To keep and increase spermatogonial stem cell number (SSC) is the only available option for pediatric cancer survivors to maintain fertility. Leptin is secreted by the epididymal white adipose tissue and has receptors on stem/progenitor spermatogonia. The purpose of this study is to demonstrate dose- and time-dependent proliferative effect of leptin on stem/progenitor spermatogonia cultures from prepubertal mice testes.

Methods

CD90.2 (+) stem/progenitor spermatogonia were isolated from the C57BL/6 mouse testis on postnatal day 6 and placed in culture. The proliferative effect of leptin supplementation was assessed by colony formation (diameter and number), WST proliferation assays, and xCELLigence real-time cell analysis (RTCA) on days 3, 5, and 7 of culture.
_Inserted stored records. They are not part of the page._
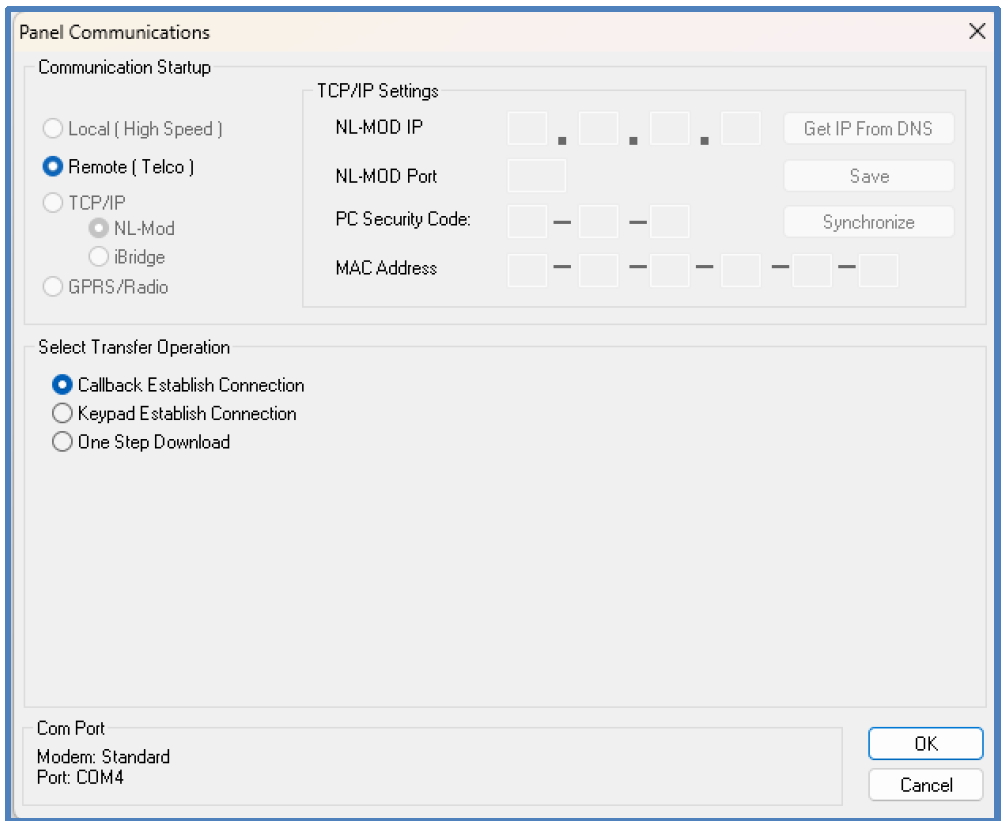Click the first MAC Address field
Screen dimensions: 1007x827
click(x=527, y=269)
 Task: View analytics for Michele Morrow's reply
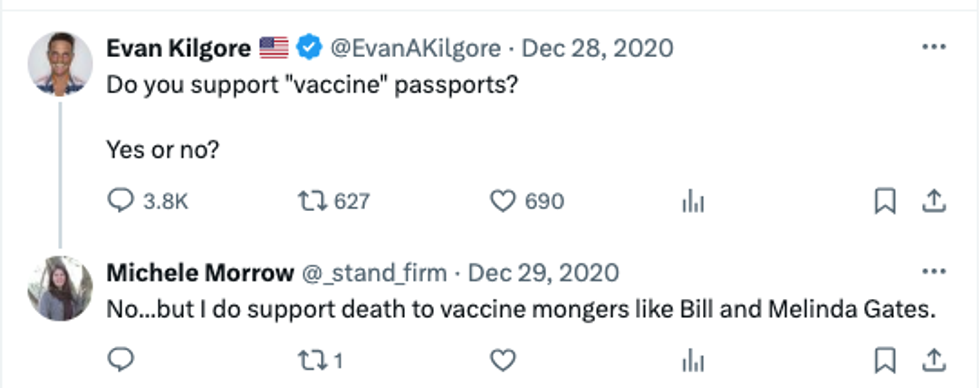[x=694, y=361]
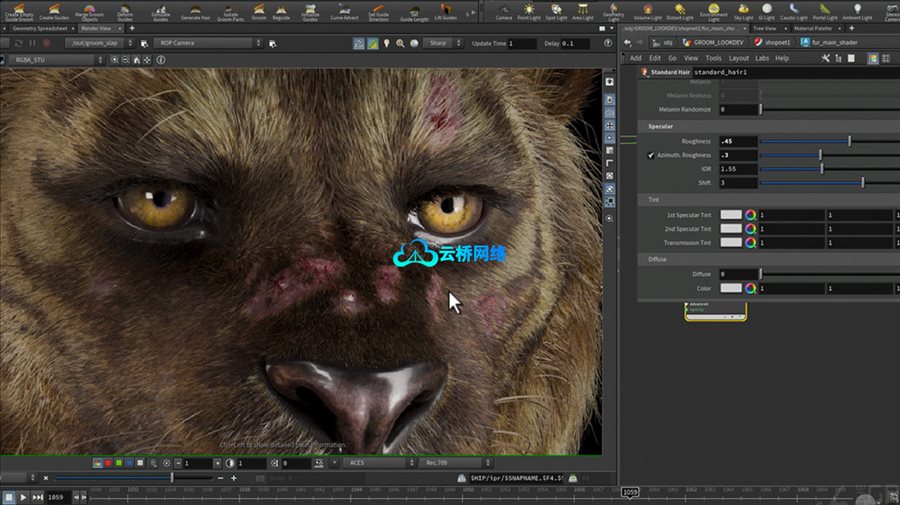900x505 pixels.
Task: Open the ROP Camera dropdown
Action: (x=210, y=44)
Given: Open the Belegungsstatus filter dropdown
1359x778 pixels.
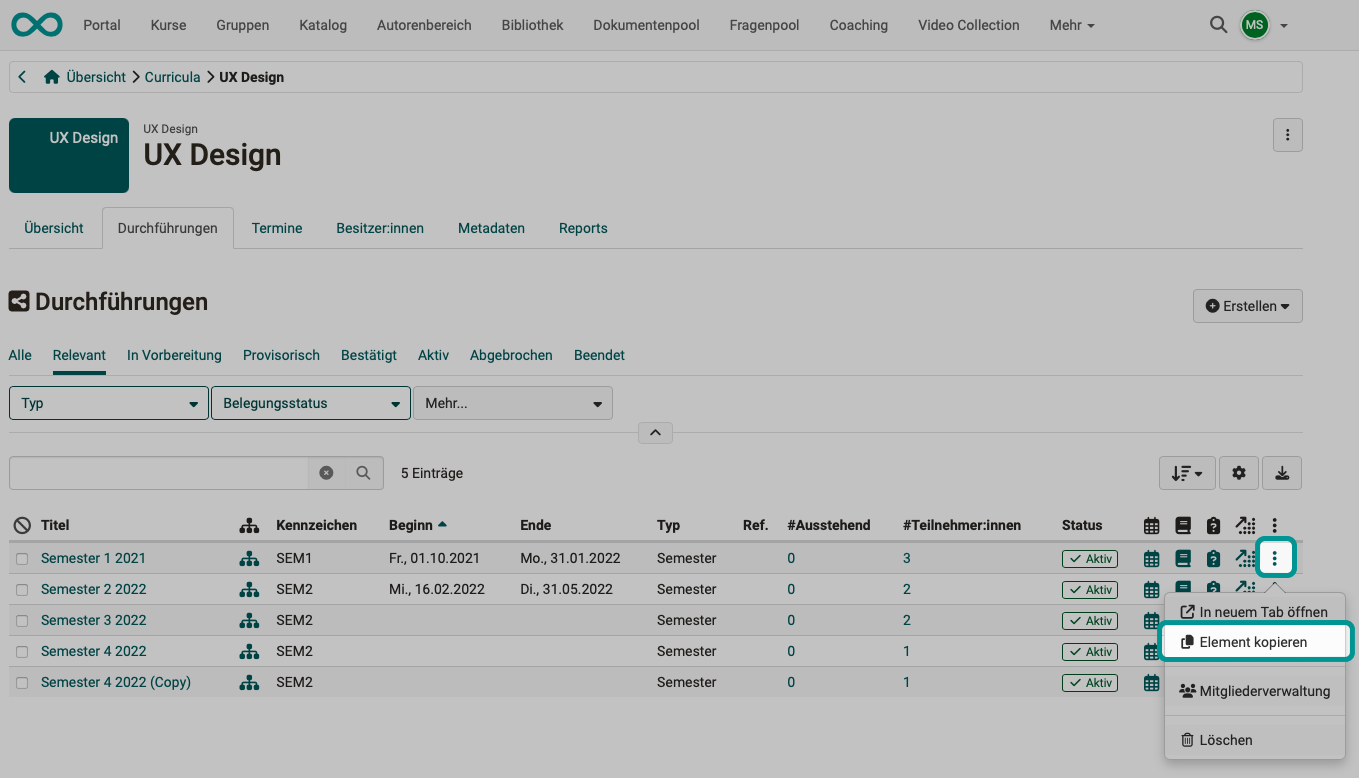Looking at the screenshot, I should coord(310,402).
Expressions of p-ERK1/2, p-STAT3, total STAT3, and p-SHP2 levels were determined by western blot analysis.

Results

Leptin supplementation of 100 ng/ml increased the diameter (p = 0.001) and number (p = 0.01) of colonies in stem/progenitor spermatogonial cultures and caused higher proliferation by WST-1 (p = 0.009) compared with the control on day 7. The EC50 was calculated as 114 ng/ml for leptin by RTCA. Proliferative dose of leptin induced increased expression of p-ERK1/2 (p = 0.009) and p-STAT3 (p = 0.023) on stem/progenitor spermatogonia when compared with the untreated group.

Conclusion

The results indicated that leptin supplementation exhibited a dose- and time-dependent proliferative effect on stem/progenitor spermatogonia that was associated with increased expression of ERK1/2 and STAT3 pathways while maintaining their undifferentiated state. This output presents a new agent that may help to expand the stem/progenitor spermatogonia pool from the neonatal testis in order to autotransplant after cancer treatment.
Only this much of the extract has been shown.